I pieced a backing for my 1857 Album quilt top this week as well as sewing several pieces of batting together. Then I created the quilt sandwich using basting pins.

This top is comprised of some of the 1857 blocks; not all. It’s a nice long couch quilt size.    It’s going to go down to my middle son’s house and get lots of use in their living room.

I began tying it with crochet cotton.

My supervisor, Kanga,  was nearby, as usual.

I had at least 1/4 of it done, freeing up basting pins, because I also wanted to get back to some hand quilting, since Scrappy Granny has been out of the hoop for awhile now.

I had purchased the Shenandoah Valley Botanical Album quilt pattern from the Virginia Quilt Museum, and participated in a sew-a-long for awhile.  Dawn and Doreen host this and there are many ladies who continue on creating all of the blocks, and some others are just beginning. If you are unfamiliar with this, you can visit the blog HERE.
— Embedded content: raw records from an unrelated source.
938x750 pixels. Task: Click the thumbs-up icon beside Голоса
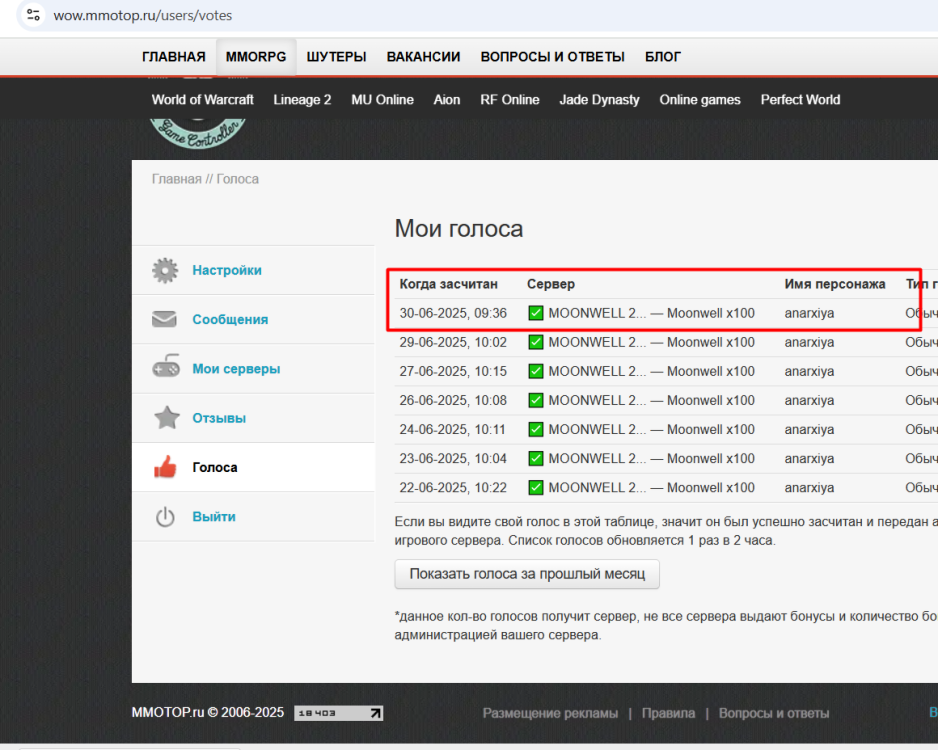point(165,467)
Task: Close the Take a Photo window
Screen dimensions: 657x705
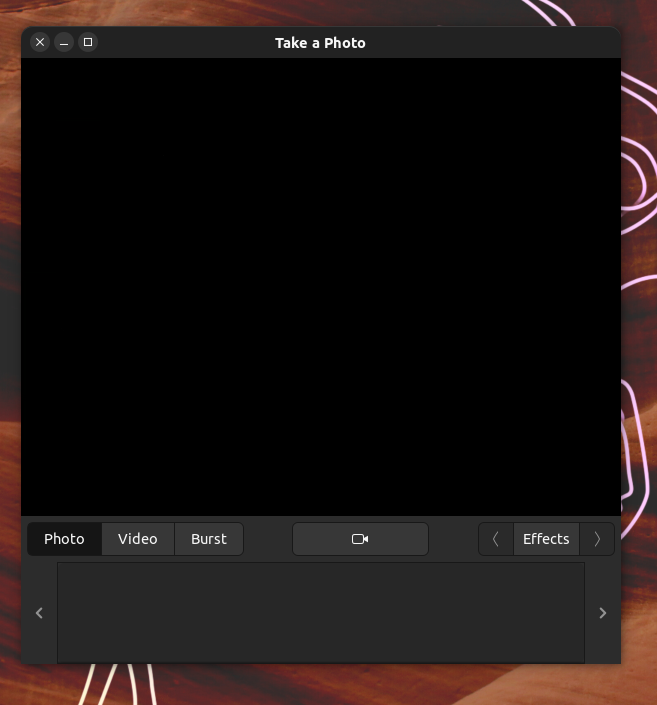Action: [40, 42]
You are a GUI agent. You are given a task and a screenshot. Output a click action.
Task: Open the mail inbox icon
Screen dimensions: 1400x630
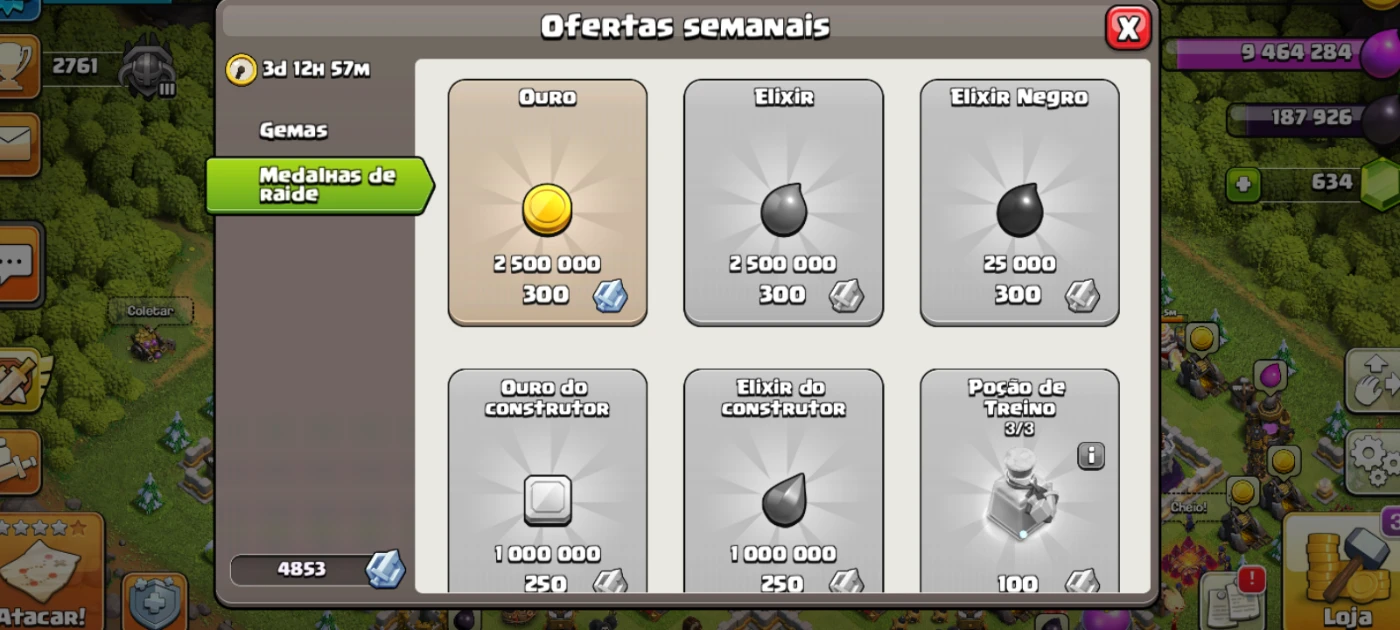click(18, 144)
As for me, I appliqued 6 blocks to result in a nice couch sized top. Here it is from February 2016. If you ever wonder if time flies, just dig out a quilt project that you are finally going to quilt and finish! :)

Pin basting started….

I recently posted about the resurfacing on my street, and all of the noise and vehicles.  They tore it up first, and by Tuesday they were creating the new surface.